Non yuppie white people are not concerned with status because showing social enlightenment doesn't help them as cube dwellers, carpenters, plumbers, etc. They are measure by getting the job done. Obama must appeal to these voters (general election voters) on personality and policies.

Both of which should fill Dems with foreboding. Obama was quite open with his Black Separatism in his autobiography, writes of his unease with white people and his choosing an "angry black" identity, his concern with "acting black" etc.

Unlike Jews, Italians, and Irish, African-Americans have largely decided NOT to assimiliate and lose cultural and racial identity. This is why thuggery is embraced in poor black communities (keeps out gentrification and inter-marriage and upward mobility aka moving out) and why social controls "black enough" and "acting white" accusations against upwardly mobile Blacks exist.

How many Irish Americans make the accusation "acting English" or "not Irish enough?" Because Irish, Italians, and Jews traded in their racial and cultural separateness for assimiliation. Obama is no different than Bryant Gumbel, or Will Smith ("9/11 didn't affect me. It was for white America."), cross-over black celebrities who have to prove how "hard" they are to maintain their acceptance by fellow Blacks. Interestingly, Ice-T (former "Cop Killa" NWA member now, well playing a cop on Law and Order SVU) doesn't face that pressure, nor does gangsta rapper and Bush supporter Fifty Cent.

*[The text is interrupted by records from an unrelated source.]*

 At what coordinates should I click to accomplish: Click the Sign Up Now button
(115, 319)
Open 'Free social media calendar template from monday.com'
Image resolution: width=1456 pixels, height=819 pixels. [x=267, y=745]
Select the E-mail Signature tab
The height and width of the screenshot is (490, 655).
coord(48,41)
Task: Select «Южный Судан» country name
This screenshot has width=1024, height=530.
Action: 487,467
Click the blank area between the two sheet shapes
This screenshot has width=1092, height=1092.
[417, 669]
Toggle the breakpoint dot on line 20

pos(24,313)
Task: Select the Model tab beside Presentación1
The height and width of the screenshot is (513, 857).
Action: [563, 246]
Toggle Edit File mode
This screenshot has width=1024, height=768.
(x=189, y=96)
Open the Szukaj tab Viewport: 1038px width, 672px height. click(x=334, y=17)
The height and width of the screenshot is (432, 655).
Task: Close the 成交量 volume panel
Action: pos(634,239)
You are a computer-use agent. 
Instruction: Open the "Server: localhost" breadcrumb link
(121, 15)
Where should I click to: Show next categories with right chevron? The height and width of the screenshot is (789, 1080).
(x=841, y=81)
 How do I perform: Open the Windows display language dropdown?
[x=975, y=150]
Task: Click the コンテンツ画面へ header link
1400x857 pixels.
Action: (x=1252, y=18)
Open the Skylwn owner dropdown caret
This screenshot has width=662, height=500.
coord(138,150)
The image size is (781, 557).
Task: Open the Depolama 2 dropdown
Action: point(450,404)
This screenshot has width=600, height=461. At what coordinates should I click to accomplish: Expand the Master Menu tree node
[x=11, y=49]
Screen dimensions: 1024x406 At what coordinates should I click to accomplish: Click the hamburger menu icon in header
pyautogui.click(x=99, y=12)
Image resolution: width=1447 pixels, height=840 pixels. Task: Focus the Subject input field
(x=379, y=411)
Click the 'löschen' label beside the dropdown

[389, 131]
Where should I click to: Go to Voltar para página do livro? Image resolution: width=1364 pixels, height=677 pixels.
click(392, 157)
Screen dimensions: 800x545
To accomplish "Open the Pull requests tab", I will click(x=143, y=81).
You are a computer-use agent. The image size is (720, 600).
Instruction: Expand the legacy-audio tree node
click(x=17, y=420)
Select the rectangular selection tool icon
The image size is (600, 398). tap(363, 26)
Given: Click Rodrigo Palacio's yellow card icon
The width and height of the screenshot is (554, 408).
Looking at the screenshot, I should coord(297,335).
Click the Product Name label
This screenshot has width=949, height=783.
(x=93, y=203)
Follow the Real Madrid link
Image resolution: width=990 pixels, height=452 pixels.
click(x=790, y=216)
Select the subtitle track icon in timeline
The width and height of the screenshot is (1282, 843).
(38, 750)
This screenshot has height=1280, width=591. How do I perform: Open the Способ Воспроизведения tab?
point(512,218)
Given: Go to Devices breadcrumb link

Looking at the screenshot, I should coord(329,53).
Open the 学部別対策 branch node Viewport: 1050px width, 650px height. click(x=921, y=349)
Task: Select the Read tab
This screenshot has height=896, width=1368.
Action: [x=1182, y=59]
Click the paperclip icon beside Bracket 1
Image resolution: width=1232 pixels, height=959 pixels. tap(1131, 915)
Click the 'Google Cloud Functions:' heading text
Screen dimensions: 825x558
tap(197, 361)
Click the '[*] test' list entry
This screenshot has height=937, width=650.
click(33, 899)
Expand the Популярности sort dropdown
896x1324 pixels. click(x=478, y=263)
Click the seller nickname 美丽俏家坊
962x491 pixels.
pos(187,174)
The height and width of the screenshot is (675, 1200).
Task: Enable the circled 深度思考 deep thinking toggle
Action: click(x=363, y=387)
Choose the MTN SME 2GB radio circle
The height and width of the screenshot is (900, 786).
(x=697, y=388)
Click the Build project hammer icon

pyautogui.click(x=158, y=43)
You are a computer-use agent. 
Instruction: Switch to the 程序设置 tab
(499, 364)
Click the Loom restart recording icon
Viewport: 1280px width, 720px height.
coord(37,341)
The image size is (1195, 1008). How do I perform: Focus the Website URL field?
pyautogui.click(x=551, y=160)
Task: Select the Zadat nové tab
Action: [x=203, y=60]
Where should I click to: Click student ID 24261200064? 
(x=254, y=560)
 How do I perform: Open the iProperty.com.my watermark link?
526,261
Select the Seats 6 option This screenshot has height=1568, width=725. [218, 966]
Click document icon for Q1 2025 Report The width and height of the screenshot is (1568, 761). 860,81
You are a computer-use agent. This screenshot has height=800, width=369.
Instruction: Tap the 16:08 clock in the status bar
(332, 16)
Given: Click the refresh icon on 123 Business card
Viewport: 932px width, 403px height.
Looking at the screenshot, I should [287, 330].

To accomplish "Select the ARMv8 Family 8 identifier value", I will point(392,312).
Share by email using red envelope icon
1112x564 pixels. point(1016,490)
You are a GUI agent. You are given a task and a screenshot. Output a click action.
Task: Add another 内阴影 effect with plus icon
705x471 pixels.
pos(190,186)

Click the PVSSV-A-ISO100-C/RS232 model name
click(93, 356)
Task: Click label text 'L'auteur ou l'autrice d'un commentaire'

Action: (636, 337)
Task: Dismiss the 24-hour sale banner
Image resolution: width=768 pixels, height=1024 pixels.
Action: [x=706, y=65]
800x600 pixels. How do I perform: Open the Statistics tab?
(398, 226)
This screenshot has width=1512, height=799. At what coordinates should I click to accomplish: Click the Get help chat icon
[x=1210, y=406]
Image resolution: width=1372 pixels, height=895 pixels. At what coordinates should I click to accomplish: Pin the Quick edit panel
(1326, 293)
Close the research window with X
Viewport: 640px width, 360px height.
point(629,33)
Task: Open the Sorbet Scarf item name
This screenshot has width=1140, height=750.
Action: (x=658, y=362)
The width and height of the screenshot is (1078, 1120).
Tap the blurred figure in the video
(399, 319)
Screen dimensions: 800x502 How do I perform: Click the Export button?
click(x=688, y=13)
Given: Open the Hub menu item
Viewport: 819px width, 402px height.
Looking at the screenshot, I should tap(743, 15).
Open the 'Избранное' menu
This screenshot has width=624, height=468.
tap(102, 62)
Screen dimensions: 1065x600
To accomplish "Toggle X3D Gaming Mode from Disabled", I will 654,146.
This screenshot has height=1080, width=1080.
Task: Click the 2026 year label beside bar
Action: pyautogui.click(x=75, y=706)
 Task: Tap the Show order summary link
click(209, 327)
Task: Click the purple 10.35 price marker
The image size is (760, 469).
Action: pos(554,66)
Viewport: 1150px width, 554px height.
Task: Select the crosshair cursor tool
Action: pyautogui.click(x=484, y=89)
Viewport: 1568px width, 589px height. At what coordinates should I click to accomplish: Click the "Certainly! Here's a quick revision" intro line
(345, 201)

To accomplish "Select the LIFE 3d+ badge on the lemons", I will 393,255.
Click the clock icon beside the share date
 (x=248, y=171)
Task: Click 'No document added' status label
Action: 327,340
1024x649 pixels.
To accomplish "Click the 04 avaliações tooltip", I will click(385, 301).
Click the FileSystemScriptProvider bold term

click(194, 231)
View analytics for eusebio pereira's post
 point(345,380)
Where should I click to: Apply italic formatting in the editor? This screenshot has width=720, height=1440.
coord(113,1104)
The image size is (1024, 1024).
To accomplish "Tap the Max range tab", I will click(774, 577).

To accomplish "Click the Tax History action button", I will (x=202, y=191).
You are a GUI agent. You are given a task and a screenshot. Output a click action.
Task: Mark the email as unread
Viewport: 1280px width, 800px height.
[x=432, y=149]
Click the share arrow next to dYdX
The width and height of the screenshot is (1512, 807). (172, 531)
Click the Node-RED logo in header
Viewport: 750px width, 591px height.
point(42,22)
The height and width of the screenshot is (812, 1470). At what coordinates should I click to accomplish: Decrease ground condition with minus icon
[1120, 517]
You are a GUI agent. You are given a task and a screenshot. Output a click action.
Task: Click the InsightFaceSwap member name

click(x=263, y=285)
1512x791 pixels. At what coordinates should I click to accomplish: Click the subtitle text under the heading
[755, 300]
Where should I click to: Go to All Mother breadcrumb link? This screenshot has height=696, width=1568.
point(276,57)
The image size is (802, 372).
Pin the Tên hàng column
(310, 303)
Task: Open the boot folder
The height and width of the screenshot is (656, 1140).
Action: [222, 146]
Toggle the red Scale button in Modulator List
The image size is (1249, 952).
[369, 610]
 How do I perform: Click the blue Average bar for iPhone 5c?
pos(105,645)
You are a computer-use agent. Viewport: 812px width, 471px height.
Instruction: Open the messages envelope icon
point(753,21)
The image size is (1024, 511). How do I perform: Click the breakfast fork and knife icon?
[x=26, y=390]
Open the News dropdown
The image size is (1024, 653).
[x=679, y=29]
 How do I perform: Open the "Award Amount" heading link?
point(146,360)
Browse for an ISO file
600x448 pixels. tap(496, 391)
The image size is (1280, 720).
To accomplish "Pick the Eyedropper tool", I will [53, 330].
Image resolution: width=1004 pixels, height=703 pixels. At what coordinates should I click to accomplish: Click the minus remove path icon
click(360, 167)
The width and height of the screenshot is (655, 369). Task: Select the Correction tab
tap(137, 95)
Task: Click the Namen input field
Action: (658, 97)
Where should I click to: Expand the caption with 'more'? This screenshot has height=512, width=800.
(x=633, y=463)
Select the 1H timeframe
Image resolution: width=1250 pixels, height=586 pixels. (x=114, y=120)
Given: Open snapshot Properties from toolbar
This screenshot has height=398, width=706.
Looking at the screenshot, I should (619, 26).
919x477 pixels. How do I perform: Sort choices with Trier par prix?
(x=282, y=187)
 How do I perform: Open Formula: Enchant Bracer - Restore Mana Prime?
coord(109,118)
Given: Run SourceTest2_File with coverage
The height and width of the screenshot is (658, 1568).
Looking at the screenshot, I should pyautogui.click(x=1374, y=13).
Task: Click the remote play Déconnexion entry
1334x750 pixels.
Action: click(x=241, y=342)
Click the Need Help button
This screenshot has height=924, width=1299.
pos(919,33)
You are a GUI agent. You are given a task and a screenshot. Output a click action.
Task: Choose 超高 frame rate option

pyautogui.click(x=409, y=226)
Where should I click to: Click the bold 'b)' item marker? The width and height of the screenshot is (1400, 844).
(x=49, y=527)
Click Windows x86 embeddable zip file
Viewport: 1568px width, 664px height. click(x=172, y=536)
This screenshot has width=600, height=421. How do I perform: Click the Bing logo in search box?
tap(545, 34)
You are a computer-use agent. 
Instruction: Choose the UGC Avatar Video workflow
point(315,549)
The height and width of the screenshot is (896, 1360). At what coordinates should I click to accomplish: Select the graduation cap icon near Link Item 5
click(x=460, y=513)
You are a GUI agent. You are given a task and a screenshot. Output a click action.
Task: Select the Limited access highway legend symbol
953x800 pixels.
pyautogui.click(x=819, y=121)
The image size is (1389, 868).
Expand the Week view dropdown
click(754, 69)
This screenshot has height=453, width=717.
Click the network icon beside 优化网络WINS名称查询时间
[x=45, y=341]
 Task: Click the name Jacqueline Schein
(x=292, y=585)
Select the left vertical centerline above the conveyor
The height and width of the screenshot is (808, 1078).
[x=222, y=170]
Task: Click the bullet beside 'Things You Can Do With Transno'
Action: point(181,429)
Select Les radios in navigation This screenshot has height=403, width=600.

Any competent Republican will have a field day with Obama's own words in his autobiography, full of angry black separatism (at his exclusive, minority white Hawaiian prep school paid for by his wealthy white grandparets). Or his membership in the anti-White and Black Separatist Chicago area church.

As for Obama's Muslim heritage, the LAT reports Obama was going to Mosques on Friday and identified in school records as a Muslim as late as 9 or 10 years old. Though Obama's attendance was described as pro-forma. While to Christians that is nothing, if Obama really did so, for Muslims that is enough to render him apostate and thus the religious duty of every Muslim to kill him. If Obama really is a Christian then short of dropping tons of bacon on the Kabaa during Haj from helicopters there is nothing more provocative America could do than electing a Muslim apostate President.

Muslims are not merely colorful Episcopalians. anyone who leaves Islam is apostate and MUST be killed by the faithful wherever they can be found. There is no wiggle room on this issue.

But hey, aside from his dislike of Whites, his Black Separatism, his possibly Muslim apostasy, there's nothing keeping Obama from the Presidency.

Posted by Hiawatha Bray [TypeKey Profile Page] | March 20, 2007 10:16 AM

I'm not knocking Shaw; I just didn't want to see a movie about him. The stories of those black soldiers was what I wanted to see, and every time Shaw appeared I started checking my watch.

Posted by unclesmrgol [TypeKey Profile Page] | March 20, 2007 2:52 PM

Hiawatha,

I'm sorry "glory" didn't work for you. I cry every time at the end when the regiment marches off toward Wagner and the doomed frontal assault. All those guys know they are going to die, but they are going anyway. The camera pans their faces, shows their intensity... And watching the Southerners mishandling their bodies afterward... What makes the acting so good at that point is that the leads actually had to put up with quite a bit of manhandling during that scene, and they manage not to show the pain.

There is no part of that movie when I look at my watch -- "not even when the black soldiers appeared" (if the quoted words sound racist, compare them to your post).